Sono andato subito al nuovo “Lunasia” e devo riconoscere che molto è stato fatto per rendere il Locale super accogliente.

Oltre l’Ingresso dall’Hotel è stato creato un nuovo e personalizzato Ingresso, solo per il Ristorante, da un grande e storico portone che si apre proprio sulla passeggiata di Viareggio in Viale Daniele Manin al Civico 4.

La Sala del “Lunasia” è grande e rettangolare, luminosissima con le grandi vetrate che danno sulla Passeggiata di Viareggio
Lo spazio è arredato con accoglienti tavolini quadrati o tondi e tutto è elegantemente curato nei minimi particolari. 
Entrando dall’Ingresso lato Hotel la parete di fondo della Sala si presenta piacevolmente illuminata dalle cantine Termiche che contengono i Vini
Un altro tavolo si trova in un prolungamento della Sala
da questo spazio una breve scala porta nella nuova, grande, attrezzata e bella Cucina

Proprio in Cucina si trova anche l’ambito “Tavolo dello Chef” (Chef’table), dove gli ospiti possono assistere in diretta alla cottura e composizione dei piatti: 
una straordinaria visuale sulla fascinosa operatività di una cucina Professionale.

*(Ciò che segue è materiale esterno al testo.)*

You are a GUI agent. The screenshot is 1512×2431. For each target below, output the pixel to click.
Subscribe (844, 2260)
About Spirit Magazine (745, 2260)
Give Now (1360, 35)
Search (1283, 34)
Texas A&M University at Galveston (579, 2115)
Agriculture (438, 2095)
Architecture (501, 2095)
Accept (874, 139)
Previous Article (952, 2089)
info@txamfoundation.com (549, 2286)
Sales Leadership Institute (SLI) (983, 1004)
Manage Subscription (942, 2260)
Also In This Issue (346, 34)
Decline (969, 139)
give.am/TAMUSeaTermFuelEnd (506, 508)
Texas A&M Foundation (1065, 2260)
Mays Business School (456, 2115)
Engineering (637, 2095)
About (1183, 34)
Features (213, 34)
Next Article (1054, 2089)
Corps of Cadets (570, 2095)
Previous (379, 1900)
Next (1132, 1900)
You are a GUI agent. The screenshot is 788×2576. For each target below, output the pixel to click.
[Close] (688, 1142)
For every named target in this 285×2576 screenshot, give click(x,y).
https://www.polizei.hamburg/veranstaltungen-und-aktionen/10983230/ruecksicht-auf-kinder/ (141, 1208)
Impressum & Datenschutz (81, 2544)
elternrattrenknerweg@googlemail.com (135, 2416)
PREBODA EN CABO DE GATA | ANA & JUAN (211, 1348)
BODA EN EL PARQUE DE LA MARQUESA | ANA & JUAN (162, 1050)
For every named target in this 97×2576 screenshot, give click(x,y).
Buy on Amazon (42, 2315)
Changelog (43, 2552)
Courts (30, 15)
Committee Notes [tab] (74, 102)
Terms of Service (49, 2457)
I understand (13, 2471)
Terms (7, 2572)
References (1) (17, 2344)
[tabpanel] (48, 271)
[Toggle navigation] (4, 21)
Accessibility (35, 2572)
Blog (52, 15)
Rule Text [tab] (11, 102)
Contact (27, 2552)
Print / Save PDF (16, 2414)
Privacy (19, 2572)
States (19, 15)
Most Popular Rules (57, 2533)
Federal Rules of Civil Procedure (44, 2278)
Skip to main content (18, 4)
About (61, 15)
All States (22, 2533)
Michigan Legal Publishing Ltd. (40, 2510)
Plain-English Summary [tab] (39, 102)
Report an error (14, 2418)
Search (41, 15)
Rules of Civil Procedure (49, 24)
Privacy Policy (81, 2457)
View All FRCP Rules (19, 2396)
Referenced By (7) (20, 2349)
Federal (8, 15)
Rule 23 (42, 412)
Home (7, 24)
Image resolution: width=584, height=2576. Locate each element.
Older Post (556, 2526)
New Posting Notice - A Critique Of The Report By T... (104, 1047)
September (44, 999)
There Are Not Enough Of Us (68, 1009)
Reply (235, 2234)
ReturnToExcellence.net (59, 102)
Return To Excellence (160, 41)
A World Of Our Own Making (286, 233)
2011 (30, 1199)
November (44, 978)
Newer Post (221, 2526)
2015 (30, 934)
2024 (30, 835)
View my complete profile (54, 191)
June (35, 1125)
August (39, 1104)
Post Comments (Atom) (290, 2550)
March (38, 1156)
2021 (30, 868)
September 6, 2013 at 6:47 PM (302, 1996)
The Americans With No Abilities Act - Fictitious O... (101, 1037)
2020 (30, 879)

La Carta dei Vini è ricca, 60 Pagine con oltre 700 super selezionate Etichette (Italiane, Francesi e dal Mondo), frutto di un’attenta collaborazione tra Luca Landi e la bravissima responsabile, Maître e Sommelier, Claudia Parigi.

Claudia, da sempre al “Lunasia”, è stata, nel periodo della chiusura, a fare un’esperienza straordinaria, durata un anno, in Inghilterra, nella Contea di Berkshire, nel romantico Villaggio di Bray, al mitico Ristorante The Fat Duch (Tre Stelle Michelin).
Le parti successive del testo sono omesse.